* [Task goal]: Can you copy out every line of the records below, requests included, with -89 added to each coordinate number in the answers? Leave the pictures out.

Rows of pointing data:
####

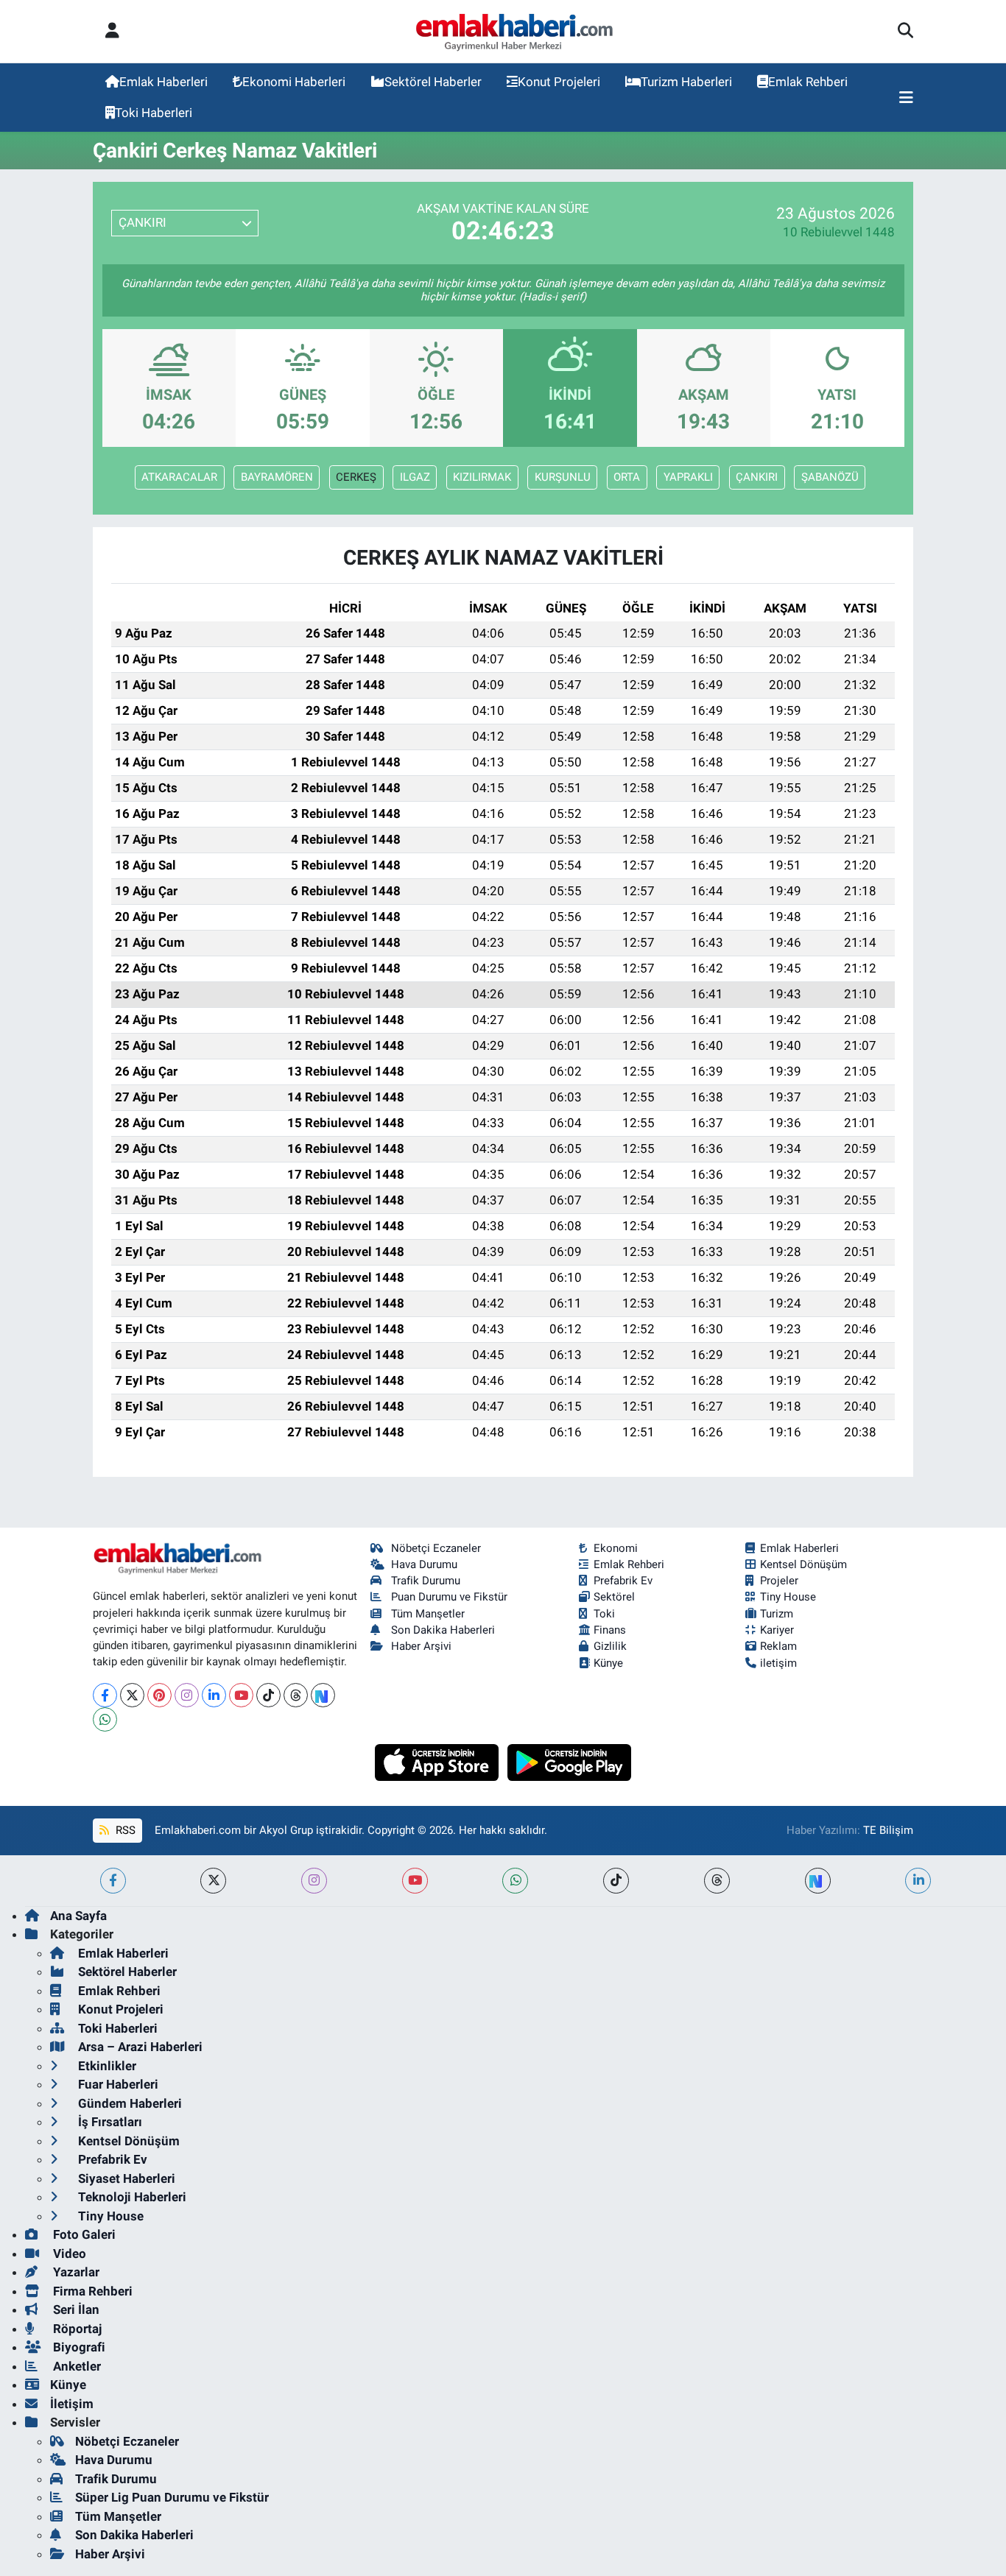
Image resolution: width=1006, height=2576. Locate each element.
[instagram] (314, 1881)
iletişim (778, 1663)
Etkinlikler (105, 2065)
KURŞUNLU (563, 477)
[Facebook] (105, 1695)
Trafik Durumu (425, 1580)
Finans (610, 1630)
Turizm (776, 1613)
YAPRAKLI (688, 477)
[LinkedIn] (214, 1695)
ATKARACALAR (179, 477)
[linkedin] (918, 1881)
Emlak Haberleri (163, 81)
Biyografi (77, 2347)
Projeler (779, 1580)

####

* [Response to this exercise]:
Image resolution: width=1006, height=2576. Locate each element.
[instagram] (225, 1792)
iletişim (689, 1574)
Etkinlikler (16, 1976)
KURŞUNLU (474, 388)
[Facebook] (16, 1606)
Trafik Durumu (336, 1491)
Finans (521, 1541)
Turizm (687, 1524)
YAPRAKLI (599, 388)
[LinkedIn] (125, 1606)
ATKARACALAR (90, 388)
[linkedin] (829, 1792)
Emlak Haberleri (74, -8)
Biyografi (-12, 2258)
Projeler (690, 1491)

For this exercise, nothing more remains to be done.